## TO BE DONE:
Pick up the PostgreSQL grammar patch post below where it stops and keep writing it.

## TEXT SEGMENT:

I propose the following patch (which goes on top of the current
ordinality one) to implement the suggested grammar changes.
I think this is the cleanest way, and I've tested that it both
passes regression and allows constructs like WITH time AS (...)
to work.
--
Andrew (irc:RhodiumToad)
*** a/src/backend/parser/gram.y
--- b/src/backend/parser/gram.y
***************
*** 608,615 **** static Node *makeRecursiveViewSelect(char *relname, List
*aliases, Node *query);
* The grammar thinks these are keywords, but they are not in the kwlist.h
* list and so can never be entered directly. The filter in parser.c
* creates these tokens when required.
*/
! %token NULLS_FIRST NULLS_LAST WITH_ORDINALITY WITH_TIME
/* Precedence: lowest to highest */
%nonassoc SET /* see relation_expr_opt_alias
*/
--- 608,645 ----
* The grammar thinks these are keywords, but they are not in the kwlist.h
* list and so can never be entered directly. The filter in parser.c
* creates these tokens when required.
+ *
+ * The rules for referencing WITH and these special lookahead keywords are
+ * as follows:
+ *
+ * If WITH is followed by a fixed token, such as WITH OIDS, or a non-keyword
+ * token such as '(', then use WITH directly, except as indicated below.

## SOURCE EXCERPT:

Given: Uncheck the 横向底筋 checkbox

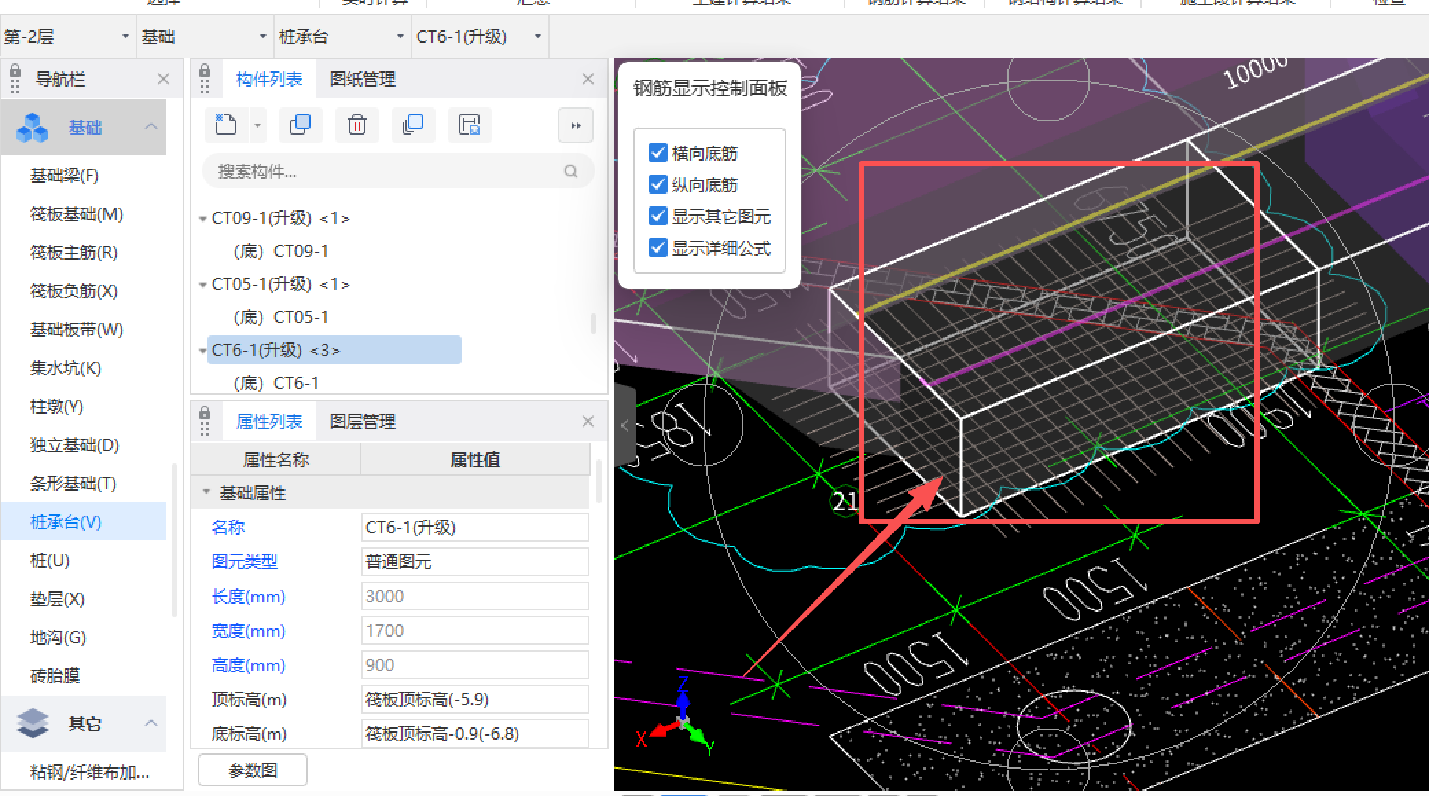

## FINAL RESULT:
+ *
+ * If WITH could be followed by an object name, then use the with_keyword
+ * production instead. Also, if there are alternative branches in which some
+ * have a fixed keyword following WITH and some have an object name, then
+ * use with_keyword for all of them, overriding the above rule.
+ *
+ * (Similar rules would apply for NULLS_P, but currently there are no
+ * instances in the grammar where this is used other than as a special
+ * case or as an identifier.)
+ *
+ * The productions associated with these special cases are listed under
+ * "Special-case keyword sequences" near the end of the grammar. It is
+ * intended that these be the ONLY places that the special lookahead
+ * keywords appear, in order to avoid complicating the main body of the
+ * grammar.
+ *
+ * To add a new special case:
+ * - add the special token names here in a %token decl
+ * - add or extend the productions under "Special-case keyword sequences"
+ * - add appropriate comparisons in:
+ * base_yylex in src/backend/parser/parser.c
+ * filtered_base_yylex in src/interfaces/ecpg/preproc/parser.c
*/
!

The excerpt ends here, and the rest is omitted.